Fighting with OCR reverse engineering

2.4k views Asked by At

I am referring to software based OCR ?Image to text engine conversion tools, stackoverflow has tons of posting on building OCR but I am looking opposite, like any guidance on how to protect my images from reverse engineering.

For example i have images containing only texts, how can i make it difficult for anyone to decode the data, is there any desired image format which can do this? or we can obfuscate images?

Can using special fonts or distortion guarantee OCR protection? though my requirement do not allow too much of distorted text being served.

Any direction will be very helpful

4

There are 4 answers

2
Hank On

As I and others have said, making a large amount of text obscure enough that OCR can't read it will make it impractical for humans.

Is there a specific threat you're trying to beat? Simple web crawlers often don't execute javascript, so a dumb way to make your text harder to scrape would be to load it with an AJAX request and insert it into the DOM.

Or if you want to get more intense, you could have the text displayed in a Flash or Silverlight control -- still not OCR-proof, but that would make it non-trivial to automatically grab large amounts of text, particularly if you have a Flash scrollbar and/or pagination. (I should point out that Flash controls for something simple like text sounds annoying to use, won't be searchable or bookmarkable, and obviously won't work on the majority of mobile devices.)

1
Tomato On

As I understand, you have a collection of some copyrighted text that should be clearly readable by humans, but you don't want it to leak from your server in electronic form. I don't think that it's a good idea to obfuscate text making it harder to OCR, since it will make it unreadable by humans, especially if texts are really long. Basically, what is easy to read for humans, can be perfectly OCR-ed. What is difficult to OCR is difficult for people too. In worst case, attacker may hire an Indian company to do manual retyping of text, this is not that expensive actually.

I would offer you to look for other aspects to make good protection. How does your use case look like? How come that users can get your texts as images on their PC? Do they download it just as PDF or image files? In this case it would be much simpler to fight against possibility to DOWNLOAD your files, instead of making it unreadable.

For example, you may think about not giving access to the whole file at once, but showing it page by page with human interaction required to get to the next page. You may even scramble your web interface to make it not possible to download everything by typical site download utilities. Each page shold be displayed on same URL, but actual navigation should be communicating with the server with AJAX or even some proprietary interface.

Another way is to make a lot of false links on every page not visible by humans, but they will mislead download utilities making them download tons of wrong content, or download it in wrong order making it unusable.

And if you will be successful in fighting against automated download, you won't even have to provide your content as an image, it can be straight text, but just small piece of it. It anyway will be unusable.

Hope that gives you some idea which way to go.

0
Hjulle On

I have seen some pages obfuscating text by using invisible letters and other "noise" in the text. This way you can still display it as text, while making it a lot harder to copy.
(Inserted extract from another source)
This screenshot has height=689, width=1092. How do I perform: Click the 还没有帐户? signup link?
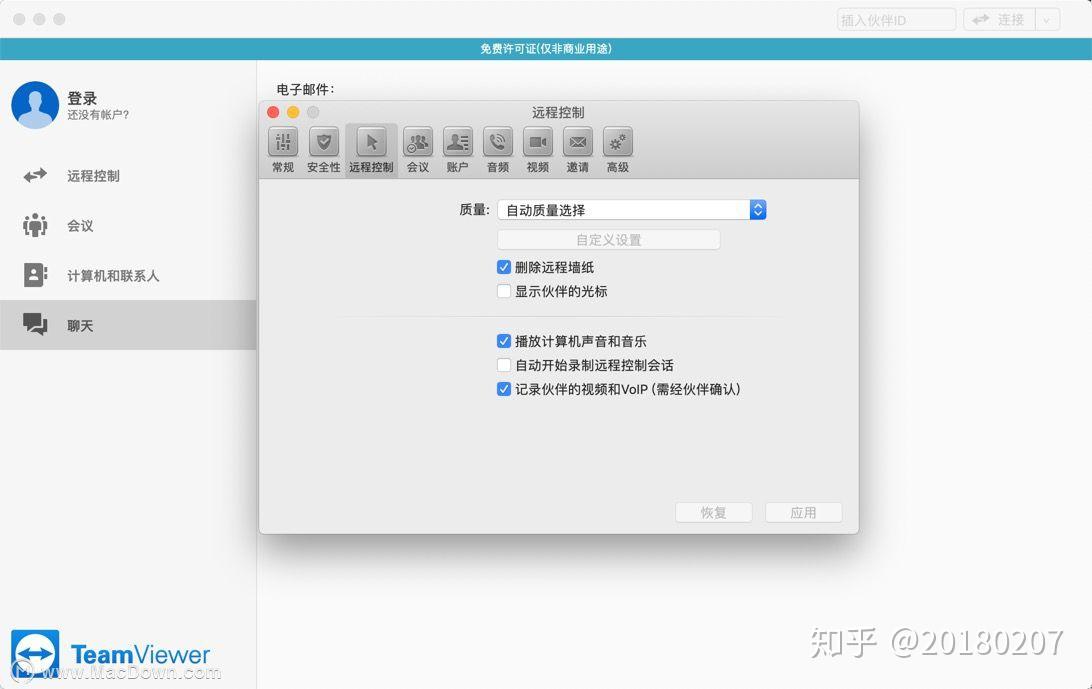click(98, 115)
Another idea might be to watermark the text in some way to recognize from where a "stolen" copy came from. If this is useful depends on exactly what you want to be protected from. As has already been mentioned, if it is readable, someone could manually copy it.

3
starmole On

I do not think you can do that. For CAPTCHA, yes, and there is tons of research, but you will also know from personal experience how annoying they are to read. For longer text it is impossible. I would seriously question the use case or business model here though. You have some content that for some reason needs protection from OCR. That means somebody would be willing to spend resources to OCR your content. Why would you fight those people? Make them a customer and offer the content in plain text for some fee. If that fee is less than their OCR cost, you have a win-win. What you are trying to implement sounds like a lose-lose.